Updating often means a small number of dependencies might require a small number of changes. The odds are pretty good that it will be fine. And once in a while you just have to deal with the necessary cost of staying up to date instead of deferring the risk and cost and not even knowing about it.

I tend to update whenever I start working on something big or whenever something new gets released that I care about. Or whenever it’s been too long. I actually follow release updates on Github for things I actively use. Whenever somebody releases something, it appears in my update feed and I know about it and can browse the release notes and action it. If there are going to be any issues, I want to know what those are as soon as I can.

Most decent dependency managers make staying up to date easy. On most of my Kotlin projects, I use the refreshVersions plugin for Gradle for this. Run `gradle refreshVersions``. It updates my versions.properties with a list of commented available new versions. I review them and apply updates and run our build and tests. If everything passes, I create a commit and I move on. If something doesn’t work, I apply one of the strategies above. If I need to roll back, I document the reason in versions.properties, Great job for a friday afternoon or when I have a lost half hour between meetings.

This btw. is also a great argument for using Linux distributions with rolling releases. I’ve been using Manjaro (an Arch Linux variant) on one of my computers. Works great for me. Stable, fast, and always up to date. Likewise, lots of people like Debian testing for the same reason. Anything with an LTS release means you will be going through the pain of updating those to the next one every few years. Rolling releases are the way to go for stable and up to date software.

Conclusion

Keeping your dependencies updated is a good practice in software development. I’ve shown you some math and arguments. Not updating because it is risky becomes a self fulfilling prophecy. It’s technical debt.

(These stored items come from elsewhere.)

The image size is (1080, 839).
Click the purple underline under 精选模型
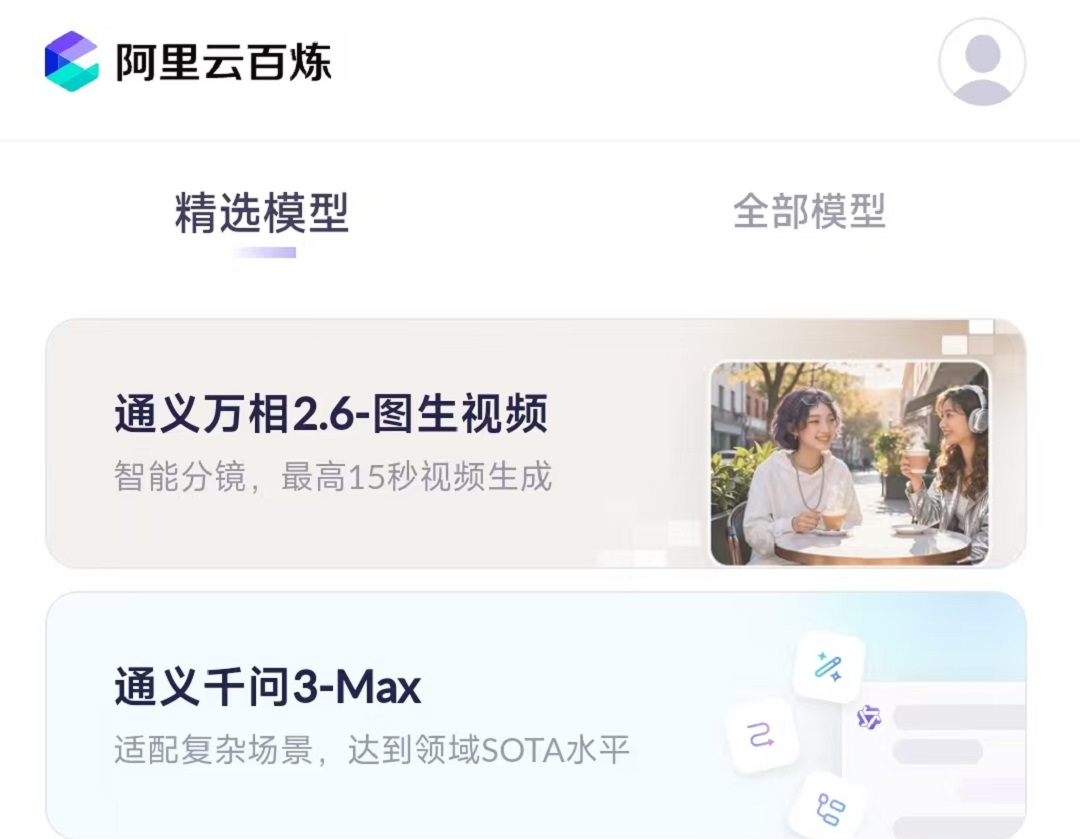[264, 253]
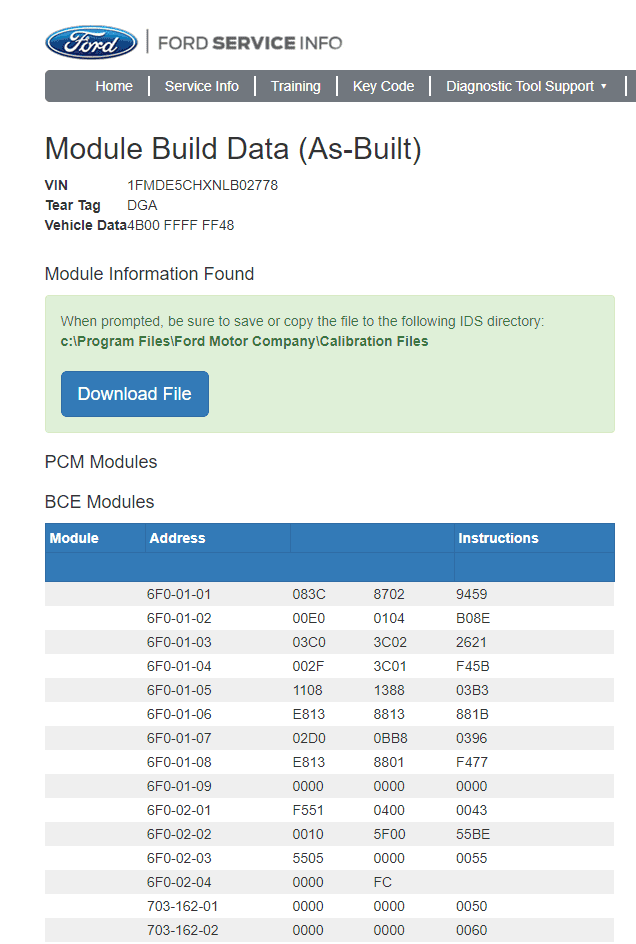
Task: Click value F551 in row 6F0-02-01
Action: [x=308, y=810]
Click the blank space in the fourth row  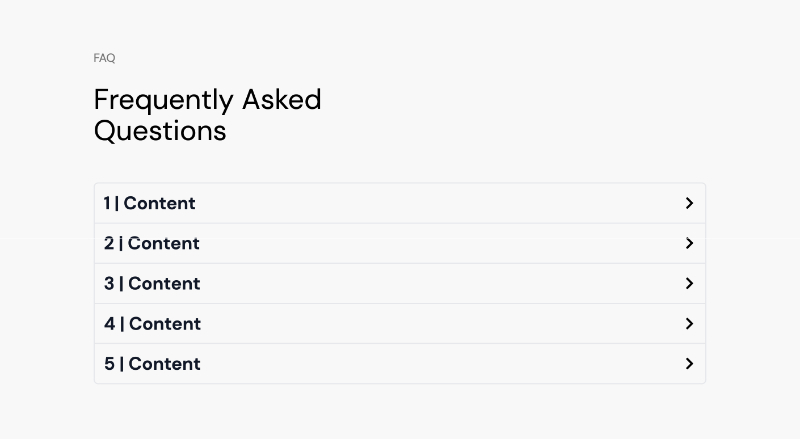coord(430,324)
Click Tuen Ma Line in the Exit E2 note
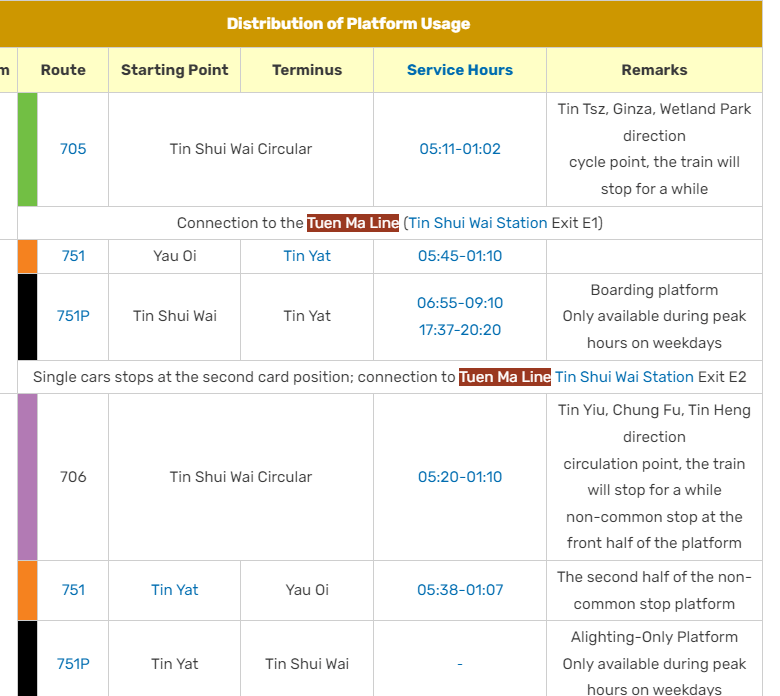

Updating regularly reduces your technical debt, which can be costly and potentially detrimental to your project. Regularly updating your dependencies not only keeps your project up-to-date with the latest improvements and bug fixes, but also allows you to identify and address potential issues early on. This proactive approach saves you from the overwhelming task of dealing with a large number of changes at once. Make a habit of updating your dependencies often, and you’ll find that the benefits far outweigh the effort. It’s a small price to pay for the health and longevity of your project. And it’s actually less work than waiting.